== EXERCISE INPUT ==
Content starts
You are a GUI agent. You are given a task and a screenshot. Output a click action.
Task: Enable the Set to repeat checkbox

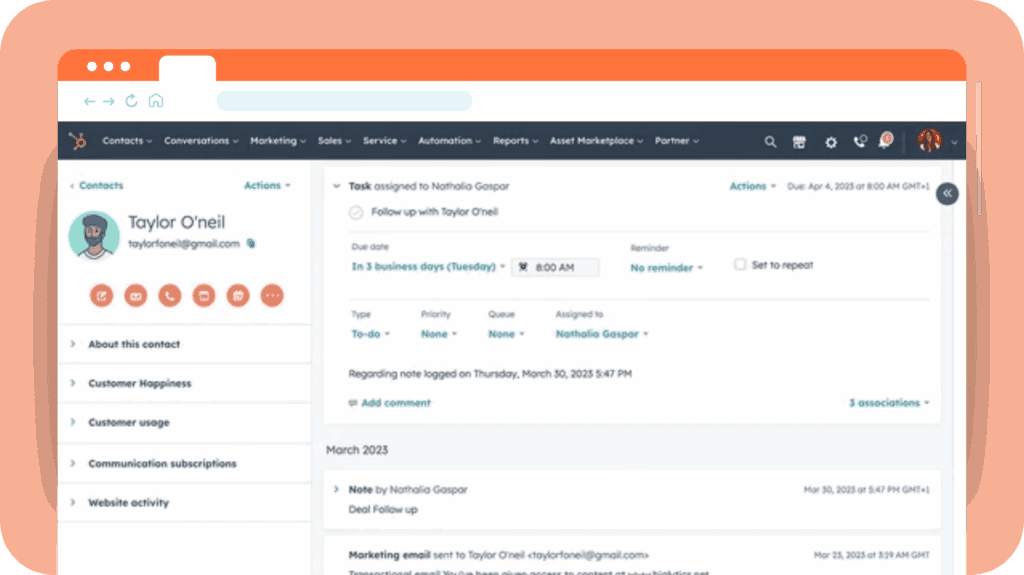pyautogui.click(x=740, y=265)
Content ends
Content starts
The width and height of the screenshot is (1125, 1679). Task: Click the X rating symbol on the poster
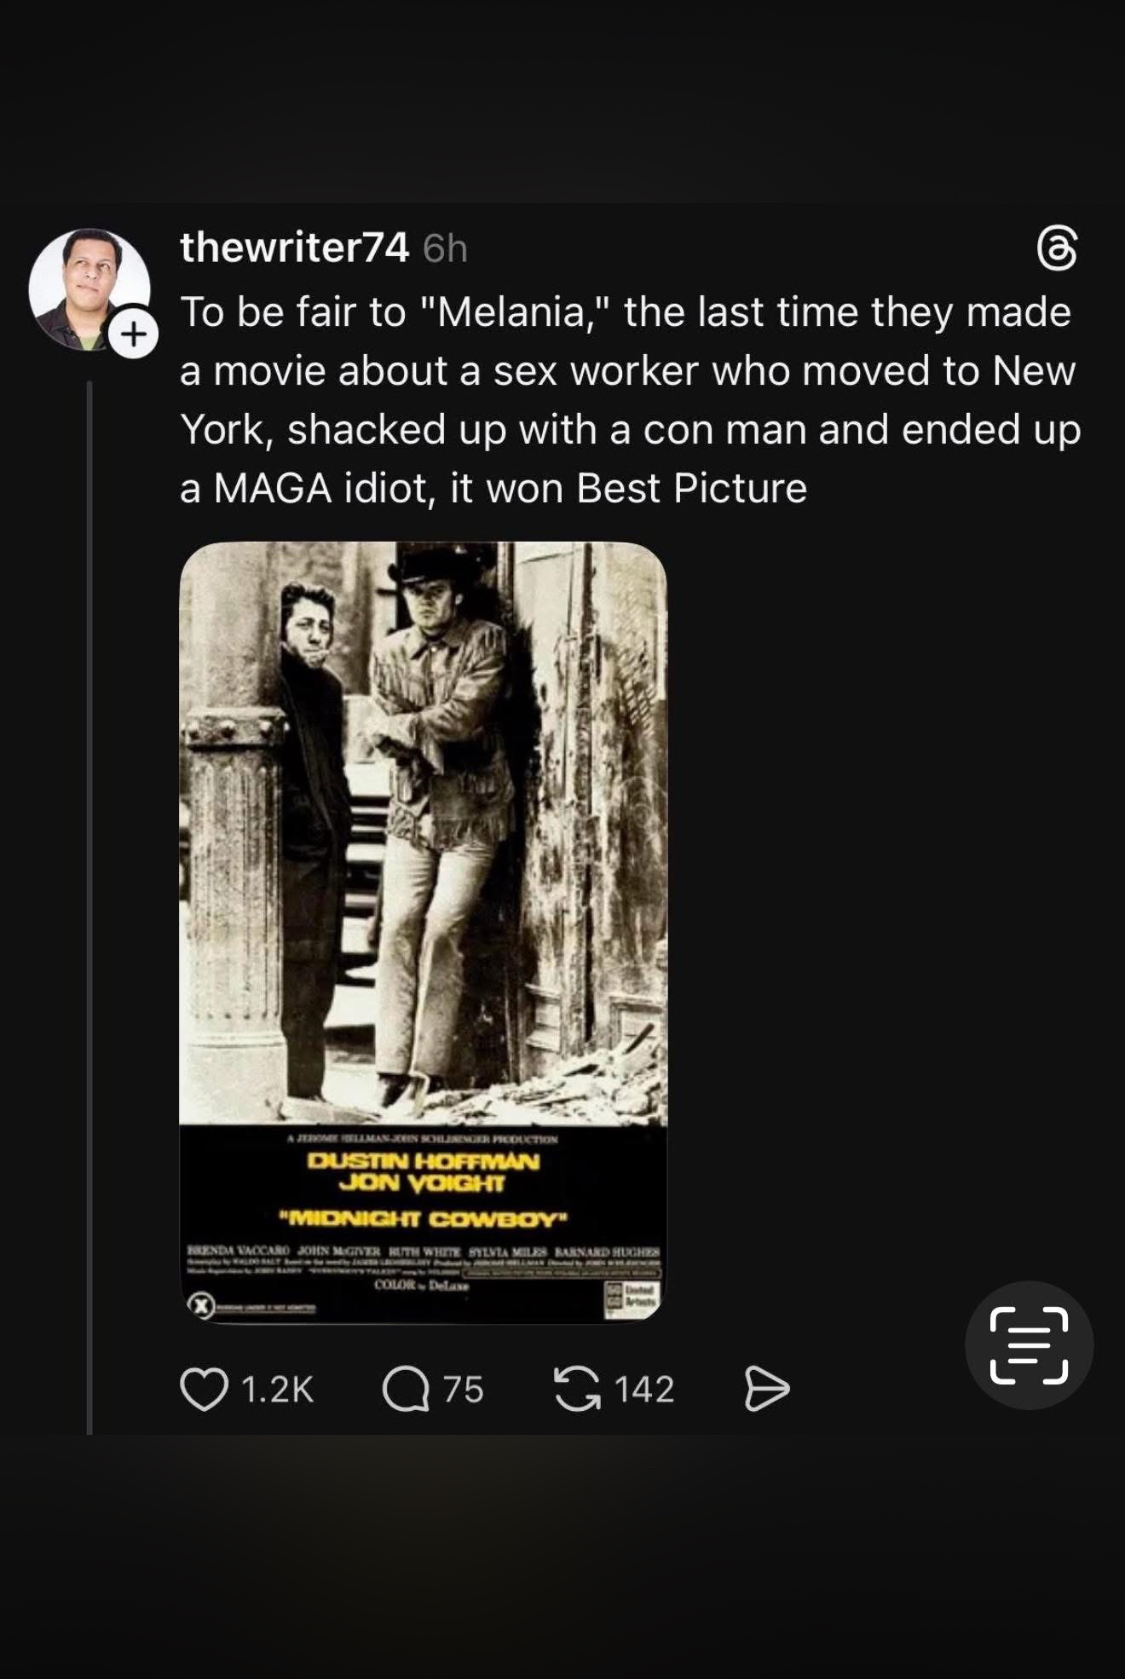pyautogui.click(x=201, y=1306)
Content ends
Content starts
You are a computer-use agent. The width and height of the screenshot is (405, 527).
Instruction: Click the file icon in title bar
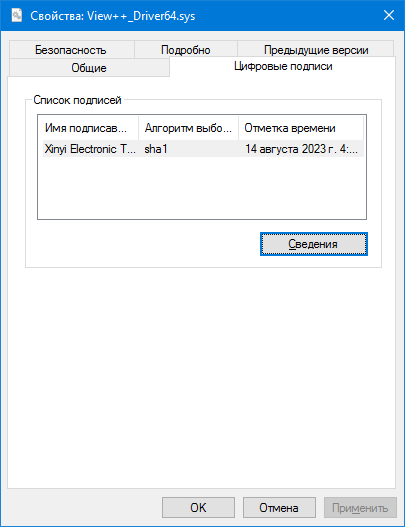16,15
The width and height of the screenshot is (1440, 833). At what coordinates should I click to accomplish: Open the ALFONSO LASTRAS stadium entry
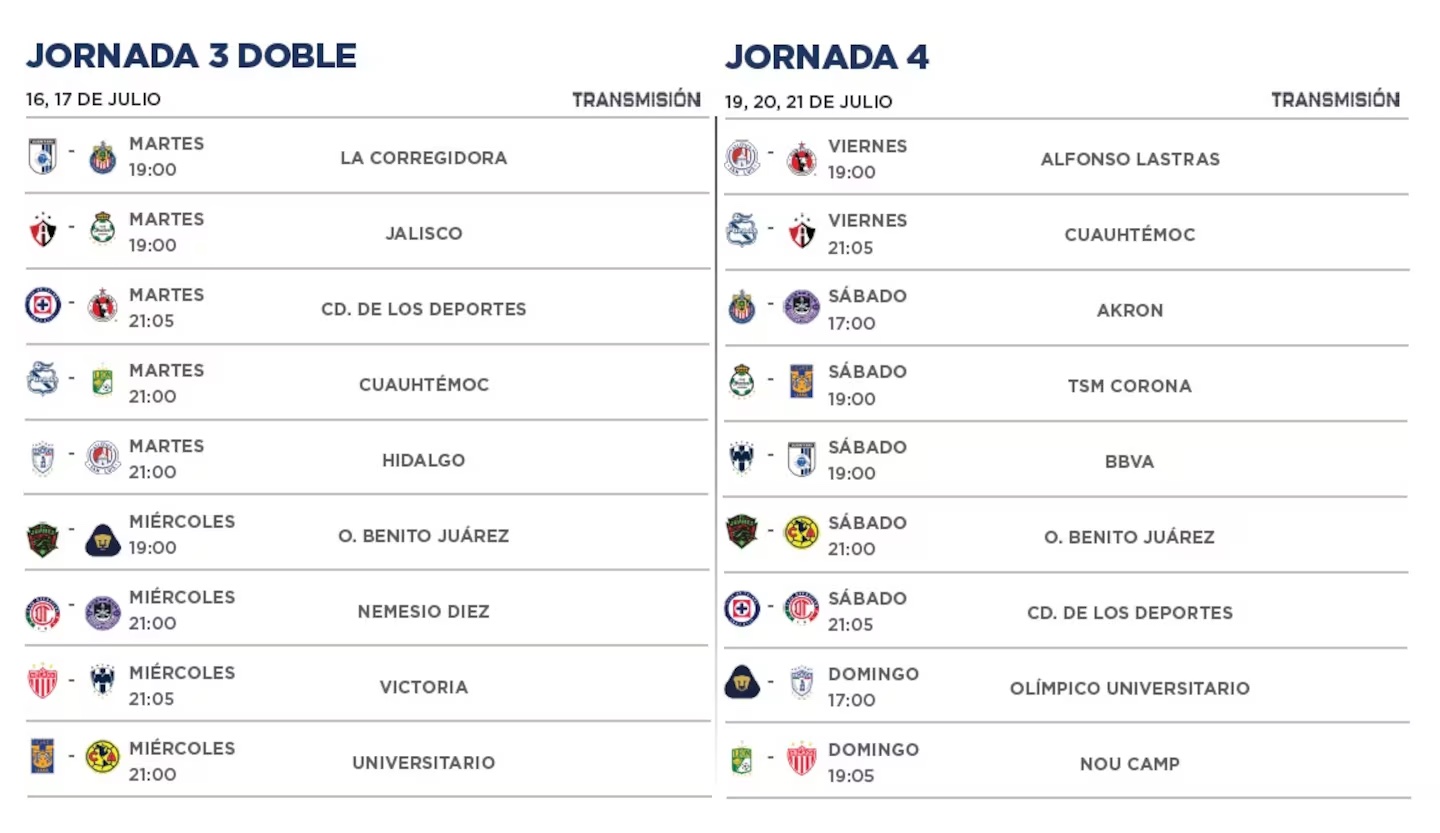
Content ends
== TASK GOAL ==
The string "agent": state how many lines above contain it, giving nothing but the number.

== YOUR RESPONSE ==
2